Institutioneller Apparat

Ein positives Polygraphenergebnis wurde praktisch zur Voraussetzung für leitende Funktionen. 2018 betonte das Verfassungsgericht die geringe wissenschaftliche Gewissheit und den nur vermutenden und orientierenden Charakter des Tests.

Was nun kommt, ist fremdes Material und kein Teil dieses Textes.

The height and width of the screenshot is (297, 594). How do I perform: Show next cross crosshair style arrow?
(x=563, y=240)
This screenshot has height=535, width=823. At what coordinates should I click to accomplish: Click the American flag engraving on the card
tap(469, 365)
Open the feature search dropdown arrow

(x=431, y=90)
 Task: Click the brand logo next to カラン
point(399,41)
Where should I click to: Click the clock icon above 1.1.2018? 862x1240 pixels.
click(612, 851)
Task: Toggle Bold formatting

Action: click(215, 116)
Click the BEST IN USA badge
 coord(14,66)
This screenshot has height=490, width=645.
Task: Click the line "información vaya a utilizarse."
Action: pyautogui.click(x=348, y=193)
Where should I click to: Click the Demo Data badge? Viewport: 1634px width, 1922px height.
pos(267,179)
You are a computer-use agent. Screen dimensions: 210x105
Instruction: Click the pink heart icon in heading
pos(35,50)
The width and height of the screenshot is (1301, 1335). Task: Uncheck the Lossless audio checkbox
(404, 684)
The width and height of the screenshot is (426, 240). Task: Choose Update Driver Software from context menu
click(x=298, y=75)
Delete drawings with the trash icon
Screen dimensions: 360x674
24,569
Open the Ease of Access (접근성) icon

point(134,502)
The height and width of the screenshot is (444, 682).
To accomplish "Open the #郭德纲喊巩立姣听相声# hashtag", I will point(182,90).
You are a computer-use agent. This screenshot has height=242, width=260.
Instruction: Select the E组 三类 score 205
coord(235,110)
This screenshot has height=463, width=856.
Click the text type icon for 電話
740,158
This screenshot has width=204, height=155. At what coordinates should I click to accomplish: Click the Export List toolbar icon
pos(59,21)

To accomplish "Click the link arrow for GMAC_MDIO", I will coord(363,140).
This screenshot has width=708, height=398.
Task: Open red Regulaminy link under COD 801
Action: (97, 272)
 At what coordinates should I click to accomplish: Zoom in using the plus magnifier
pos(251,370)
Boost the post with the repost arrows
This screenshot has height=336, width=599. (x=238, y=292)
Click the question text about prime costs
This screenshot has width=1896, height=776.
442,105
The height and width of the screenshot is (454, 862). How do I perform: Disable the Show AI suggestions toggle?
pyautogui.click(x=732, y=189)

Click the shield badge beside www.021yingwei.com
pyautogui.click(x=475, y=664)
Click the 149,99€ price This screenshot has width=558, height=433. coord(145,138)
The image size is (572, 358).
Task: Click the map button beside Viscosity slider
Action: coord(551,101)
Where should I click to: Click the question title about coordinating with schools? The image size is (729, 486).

Quellen und was sie belegen

  • Hotărârea nr. 6 din 10.04.2018 privind testul poligrafConstitutional Court of the Republic of Moldova

    Primärurteil zur gesetzlichen Wahrhaftigkeitsfunktion, zum Ausschluss eines Bewerbers 2017 und zur Aufhebung der Positivpflicht wegen des nur vermutenden Charakters und der geringen wissenschaftlichen Gewissheit.

Institutionelle Episode

Usbekistan

2023–heuteGrundlage staatlicher Praxis

Usbekistan nutzt Polygraphen im Einstellungsverfahren des Innenministeriums und institutionalisiert die Methode durch aktuelle Fachausbildung weiter.

Institutionen

  • Innenministerium der Republik Usbekistan
  • Akademie des Innenministeriums der Republik Usbekistan

Dokumentierte Folgen

  • Polygraphenuntersuchung von Polizeibewerbern als formeller Bestandteil der Einstellungsprüfung
  • Einfluss polygraphisch abgeleiteter Risikobefunde auf die Diensttauglichkeit
  • Schulung zur Ableitung von Korruptions- und Fehlverhaltensneigung
  • Institutionalisierung durch Fachausbildung im Innenministerium

Institutioneller Apparat

Seit September 2023 gehört eine psychophysiologische Polygraphenuntersuchung zur Bewerberprüfung des inneren Dienstes. Im August 2026 schulte die Akademie Fachkräfte zur Bewertung von Bewerberrisiken sowie Korruptions- und Fehlverhaltensneigung.